-- Work request --
Go to the line that contains "Холода и дожди", then write out that line and all that follow to the end of the listing, exactly and without pictures.

──────── Records provided ────────

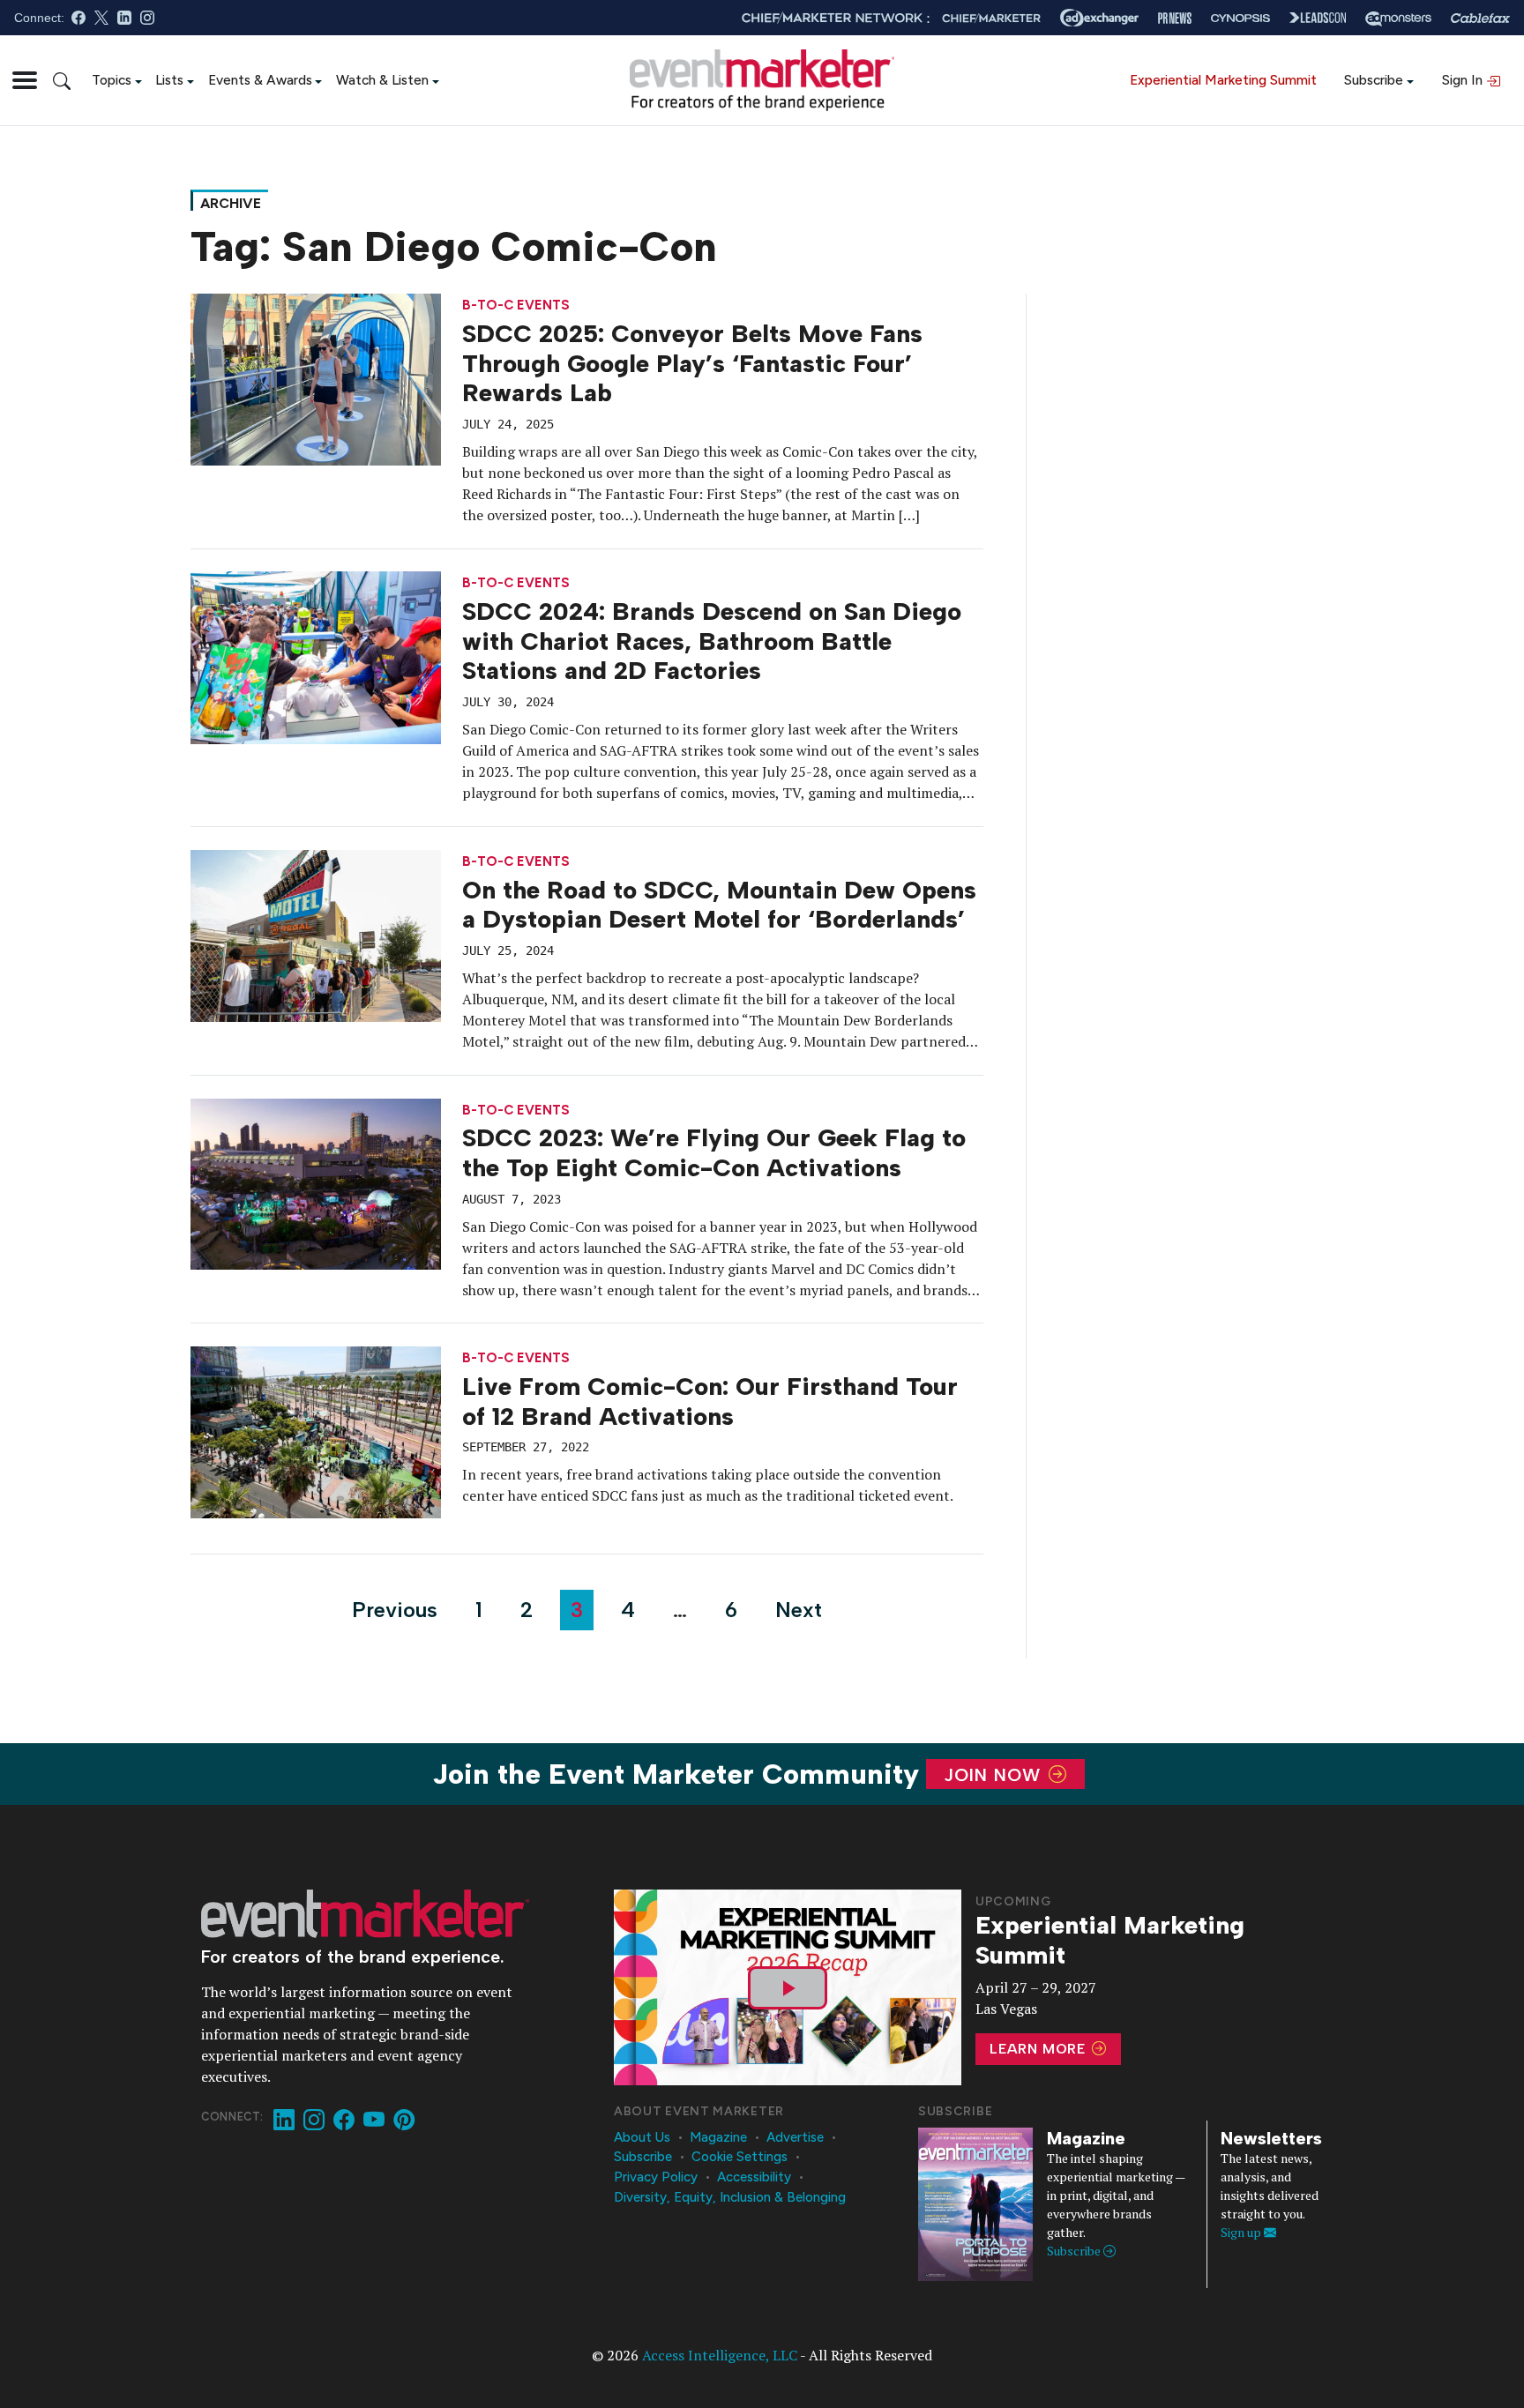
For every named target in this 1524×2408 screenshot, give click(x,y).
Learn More (1040, 2048)
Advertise (795, 2137)
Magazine (718, 2137)
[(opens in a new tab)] (315, 1431)
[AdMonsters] (1398, 18)
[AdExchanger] (1099, 17)
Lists (169, 79)
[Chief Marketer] (991, 18)
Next (798, 1609)
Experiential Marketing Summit (1223, 79)
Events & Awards (260, 79)
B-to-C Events (516, 305)
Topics (111, 79)
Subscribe (1373, 79)
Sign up (1242, 2232)
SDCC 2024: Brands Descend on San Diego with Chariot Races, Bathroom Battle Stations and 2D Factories (711, 640)
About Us (642, 2137)
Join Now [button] (995, 1774)
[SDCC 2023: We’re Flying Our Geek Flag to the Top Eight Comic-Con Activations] (315, 1182)
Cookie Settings (739, 2157)
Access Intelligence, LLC (719, 2355)
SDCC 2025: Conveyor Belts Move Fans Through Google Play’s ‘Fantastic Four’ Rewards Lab (692, 362)
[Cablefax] (1480, 18)
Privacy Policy (656, 2177)
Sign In (1464, 79)
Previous (394, 1609)
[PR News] (1175, 18)
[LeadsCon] (1317, 17)
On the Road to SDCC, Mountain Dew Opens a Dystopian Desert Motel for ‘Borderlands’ (719, 905)
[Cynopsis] (1240, 18)
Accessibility (754, 2177)
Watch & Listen (382, 79)
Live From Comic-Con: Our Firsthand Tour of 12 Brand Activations (710, 1401)
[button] (25, 80)
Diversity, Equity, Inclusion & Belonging (730, 2197)
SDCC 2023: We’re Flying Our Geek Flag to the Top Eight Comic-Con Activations (714, 1152)
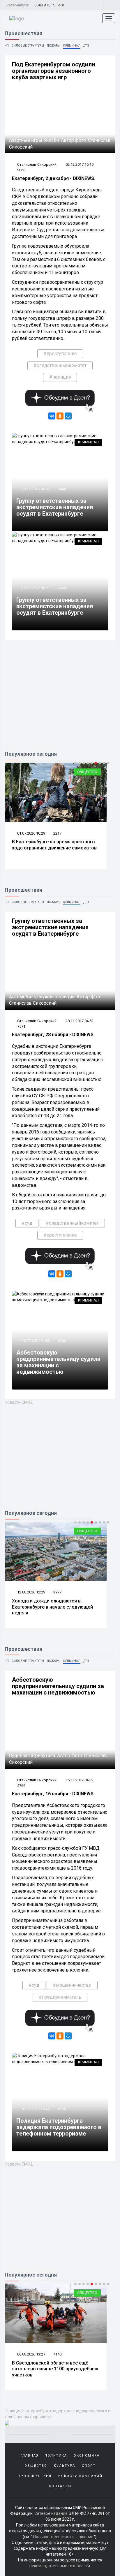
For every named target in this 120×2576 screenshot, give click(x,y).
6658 (62, 489)
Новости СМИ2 (19, 1402)
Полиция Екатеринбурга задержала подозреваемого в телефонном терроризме (58, 2127)
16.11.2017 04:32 (35, 1340)
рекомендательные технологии (59, 2565)
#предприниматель (60, 1997)
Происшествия (35, 2476)
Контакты (60, 2486)
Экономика (87, 2455)
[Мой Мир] (68, 415)
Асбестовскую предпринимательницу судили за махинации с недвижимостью (58, 1362)
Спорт (89, 2466)
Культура (64, 2466)
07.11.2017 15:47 (35, 2109)
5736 (62, 2109)
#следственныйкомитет (60, 365)
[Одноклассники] (60, 415)
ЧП (7, 45)
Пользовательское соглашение (63, 2536)
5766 (62, 1340)
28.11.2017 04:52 (35, 489)
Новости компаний (80, 2476)
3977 (57, 1592)
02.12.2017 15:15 (79, 164)
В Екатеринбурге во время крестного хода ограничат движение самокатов (54, 845)
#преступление (60, 353)
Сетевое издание (51, 2513)
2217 (57, 833)
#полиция (60, 377)
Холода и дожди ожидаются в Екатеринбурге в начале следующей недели (52, 1607)
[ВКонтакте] (51, 415)
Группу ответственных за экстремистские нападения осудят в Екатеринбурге (54, 507)
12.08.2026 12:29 (30, 1592)
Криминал (71, 45)
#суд (27, 1223)
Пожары (53, 45)
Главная (29, 2455)
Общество (87, 772)
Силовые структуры (28, 45)
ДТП (86, 45)
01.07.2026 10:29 (30, 833)
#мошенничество (72, 1985)
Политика (56, 2455)
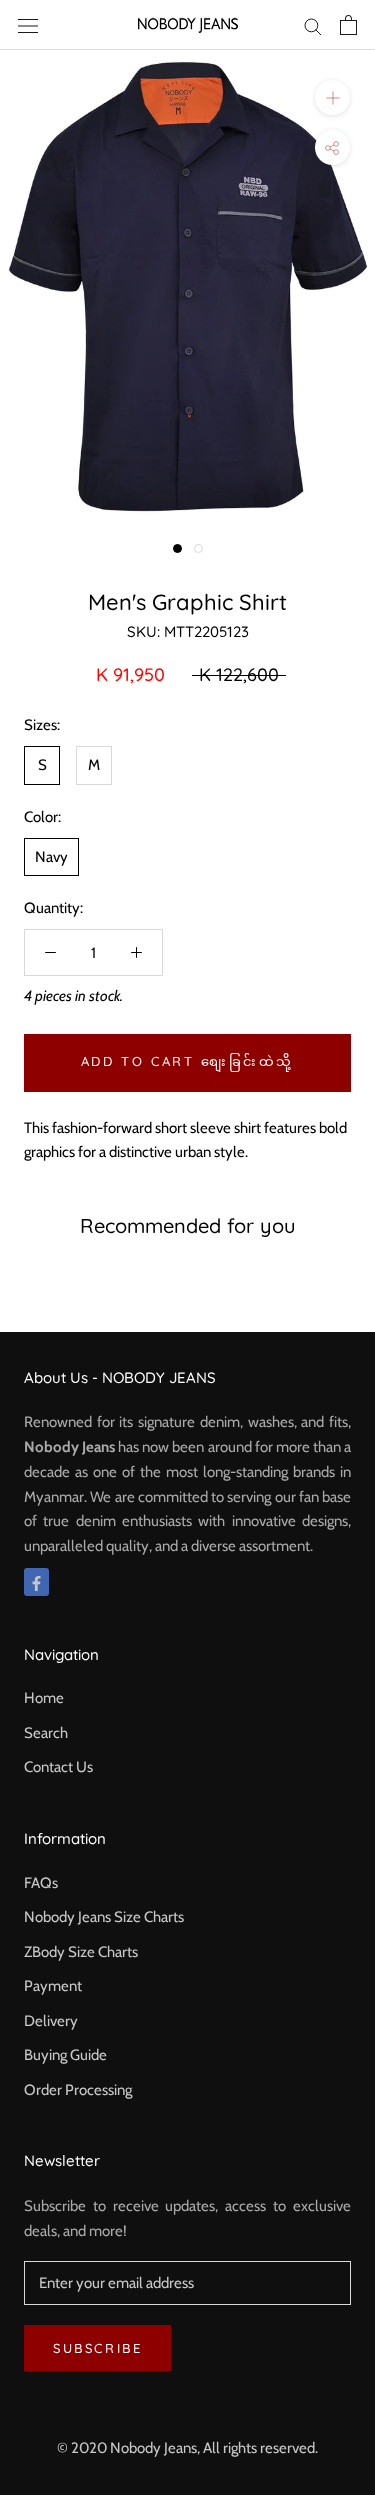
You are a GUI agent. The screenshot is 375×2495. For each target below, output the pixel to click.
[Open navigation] (28, 24)
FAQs (41, 1883)
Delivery (51, 2021)
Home (44, 1698)
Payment (53, 1986)
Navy (51, 857)
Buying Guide (65, 2055)
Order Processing (78, 2090)
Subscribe (97, 2348)
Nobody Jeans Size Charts (104, 1917)
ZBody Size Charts (81, 1952)
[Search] (313, 25)
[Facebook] (36, 1582)
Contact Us (58, 1767)
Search (46, 1733)
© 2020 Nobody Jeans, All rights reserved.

────────

-- Expected answer --
Холода и дожди ожидаются в Екатеринбурге в начале следующей недели (52, 1607)
[ВКонтакте] (51, 415)
Группу ответственных за экстремистские нападения осудят в Екатеринбурге (54, 507)
12.08.2026 12:29 (30, 1592)
Криминал (71, 45)
#суд (27, 1223)
Пожары (53, 45)
Главная (29, 2455)
Общество (87, 772)
Силовые структуры (28, 45)
ДТП (86, 45)
01.07.2026 10:29 (30, 833)
#мошенничество (72, 1985)
Политика (56, 2455)
You are a GUI agent. The screenshot is 375×2495. For each target below, output the pixel to click.
[Open navigation] (28, 24)
FAQs (41, 1883)
Delivery (51, 2021)
Home (44, 1698)
Payment (53, 1986)
Navy (51, 857)
Buying Guide (65, 2055)
Order Processing (78, 2090)
Subscribe (97, 2348)
Nobody Jeans Size Charts (104, 1917)
ZBody Size Charts (81, 1952)
[Search] (313, 25)
[Facebook] (36, 1582)
Contact Us (58, 1767)
Search (46, 1733)
© 2020 Nobody Jeans, All rights reserved.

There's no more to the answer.